The type of medication that is used will depend on the type of stone:

  • Citrate salts: They bind to the calcium dissolved in urine to prevent calcium crystals from developing. Citrate salts are commercially available in the form of soluble tablets, capsules, and powder. It is used to prevent calcium stones, uric acid stones and cystine stones.
  • Thiazide diuretics: These medications reduce the amount of calcium entering the urine from the bloodstream. They promote the production of urine, preventing calcium stones.
  • Allopurinol: This drug inhibits the breakdown of purines to uric acid, lowering the uric acid levels in the urine. Allopurinol is mostly used to prevent uric acid stones.
  • Other medications: If someone has kidney stones caused by urinary tract infections, they can try to prevent them using medication containing L-methionine, which increases the acidity of the urine.
  • Dietary supplements with magnesium increase the levels of magnesium in urine. The magnesium attaches to oxalate in the urine and is believed to prevent the formation of calcium oxalate stones in this way.

Doctors can use blood tests and urine tests, as well as an analysis of the kidney stones, to decide which of the medications are most suitable.

Medications to prevent kidney stones are taken once a day for life. They're usually only considered if someone has already had kidney stones at least twice.

How effective are the medications used for prevention?

Research shows that medicines that are commonly used to prevent kidney stones can be effective. Calcium stones are the most common type of kidney stone, and most of the studies in this area have involved people with calcium stones.

Citrate

Several studies have shown that potassium citrate salts can prevent kidney stones:

  • Without citrate salts, 44 out of 100 people had another kidney stone within two years.
  • With citrate salts, 11 out of 100 people had another kidney stone within two years.
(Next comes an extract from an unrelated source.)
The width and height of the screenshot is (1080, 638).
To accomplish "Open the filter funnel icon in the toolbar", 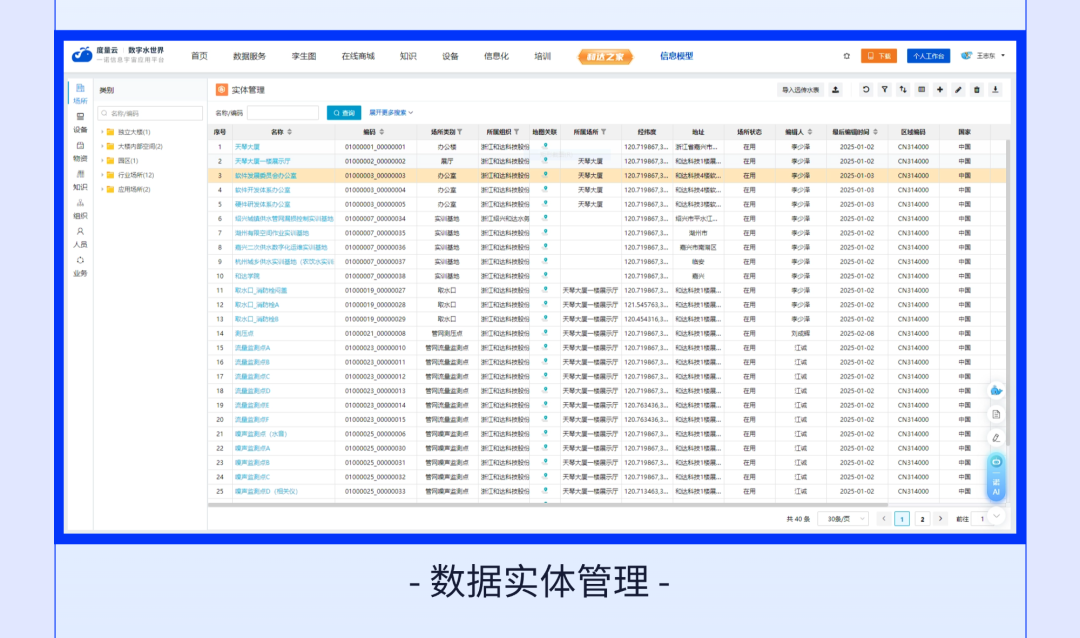I will coord(884,90).
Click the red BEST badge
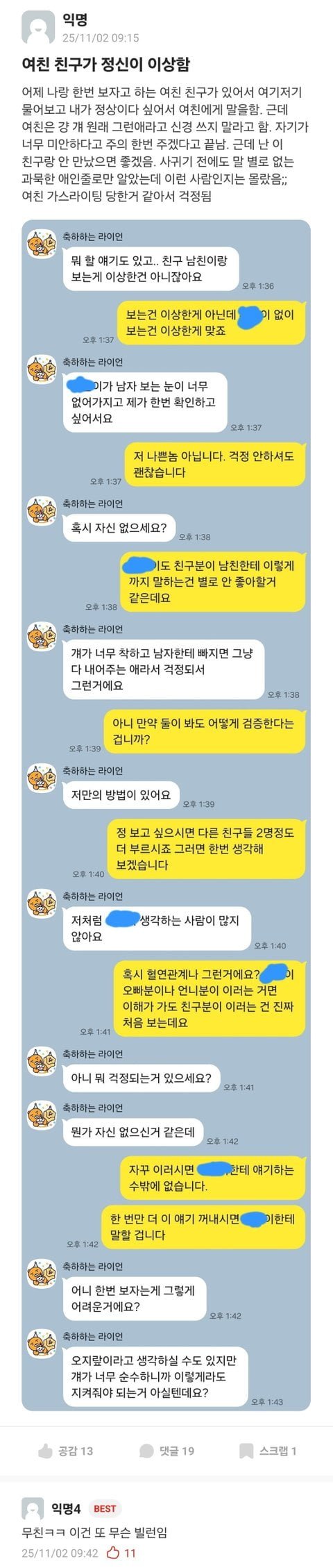The image size is (333, 1568). tap(105, 1508)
In other words, this medication prevented the development of another kidney stone in 33 out of 100 people.

The possible side effects of citrate salts are stomach and bowel (gastrointestinal) problems and diarrhea. About 12 out of 100 people in the studies stopped their treatment early due to the side effects.

Thiazide diuretics

Research has also shown that thiazide diuretics lower the risk of kidney stones:

  • Without thiazide diuretics, 47 out of 100 people had another kidney stone within three years.
  • With thiazide diuretics, 24 out of 100 people had another kidney stone within three years.

So taking thiazide diuretics prevented the development of further kidney stones in 23 out of 100 people.

Thiazide diuretics can have various side effects, including low blood pressure accompanied by dizziness and drowsiness, a dry mouth and erection problems. 8 out of 100 people in the studies stopped their treatment early due to side effects.

Allopurinol

Allopurinol is mostly used to prevent uric acid stones. But its effectiveness has only been studied in people with calcium stones. Those studies showed that allopurinol can prevent calcium stones:

  • Without allopurinol, 55 out of 100 people had another kidney stone within three and a half years.
  • With allopurinol, 33 out of 100 people had another kidney stone within three and a half years.

So the medication prevented the development of a further kidney stone in 22 out of 100 people.

Allopurinol may cause rashes and sometimes trigger gout attacks. But the number of people in the studies who dropped out due to side effects was no greater in the group that had the allopurinol treatment than in the group that did not.

Other medications

Other types of medications used for the prevention of specific types of kidney stones, such as magnesium or L-methionine, have not yet been tested in good-quality studies, so it's not clear whether they can prevent kidney stones.